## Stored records
────────────────────
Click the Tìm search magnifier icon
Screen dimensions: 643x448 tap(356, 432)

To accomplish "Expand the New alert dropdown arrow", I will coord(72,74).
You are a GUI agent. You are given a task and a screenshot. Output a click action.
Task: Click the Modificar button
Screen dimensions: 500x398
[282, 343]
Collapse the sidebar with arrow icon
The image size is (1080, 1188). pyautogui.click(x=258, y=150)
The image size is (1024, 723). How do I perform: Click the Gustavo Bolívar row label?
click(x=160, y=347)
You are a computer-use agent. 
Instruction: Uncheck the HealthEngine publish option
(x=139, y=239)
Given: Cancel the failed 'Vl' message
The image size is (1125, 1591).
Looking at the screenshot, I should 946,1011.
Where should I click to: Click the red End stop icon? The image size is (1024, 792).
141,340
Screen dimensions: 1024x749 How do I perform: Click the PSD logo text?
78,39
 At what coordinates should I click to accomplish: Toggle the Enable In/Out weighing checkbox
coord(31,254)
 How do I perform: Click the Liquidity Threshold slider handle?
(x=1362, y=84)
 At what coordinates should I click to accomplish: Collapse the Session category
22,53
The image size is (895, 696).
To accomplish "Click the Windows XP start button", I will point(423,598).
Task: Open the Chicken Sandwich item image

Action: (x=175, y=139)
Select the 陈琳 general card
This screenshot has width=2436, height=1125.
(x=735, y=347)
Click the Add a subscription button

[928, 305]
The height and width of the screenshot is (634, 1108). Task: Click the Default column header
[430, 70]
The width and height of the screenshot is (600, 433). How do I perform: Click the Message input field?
────────────────────
## What you will do
Your reply should hold all the entries, each repeated without a single change.

## Exercise answer
Click the Tìm search magnifier icon
Screen dimensions: 643x448 tap(356, 432)

To accomplish "Expand the New alert dropdown arrow", I will coord(72,74).
You are a GUI agent. You are given a task and a screenshot. Output a click action.
Task: Click the Modificar button
Screen dimensions: 500x398
[282, 343]
Collapse the sidebar with arrow icon
The image size is (1080, 1188). pyautogui.click(x=258, y=150)
The image size is (1024, 723). How do I perform: Click the Gustavo Bolívar row label?
click(x=160, y=347)
You are a computer-use agent. 
Instruction: Uncheck the HealthEngine publish option
(x=139, y=239)
Given: Cancel the failed 'Vl' message
The image size is (1125, 1591).
Looking at the screenshot, I should 946,1011.
Where should I click to: Click the red End stop icon? The image size is (1024, 792).
141,340
Screen dimensions: 1024x749 How do I perform: Click the PSD logo text?
78,39
 At what coordinates should I click to accomplish: Toggle the Enable In/Out weighing checkbox
coord(31,254)
 How do I perform: Click the Liquidity Threshold slider handle?
(x=1362, y=84)
 At what coordinates should I click to accomplish: Collapse the Session category
22,53
The image size is (895, 696).
To accomplish "Click the Windows XP start button", I will point(423,598).
Task: Open the Chicken Sandwich item image

Action: (x=175, y=139)
Select the 陈琳 general card
This screenshot has width=2436, height=1125.
(x=735, y=347)
Click the Add a subscription button

[928, 305]
The height and width of the screenshot is (634, 1108). Task: Click the Default column header
[430, 70]
The width and height of the screenshot is (600, 433). How do I perform: Click the Message input field?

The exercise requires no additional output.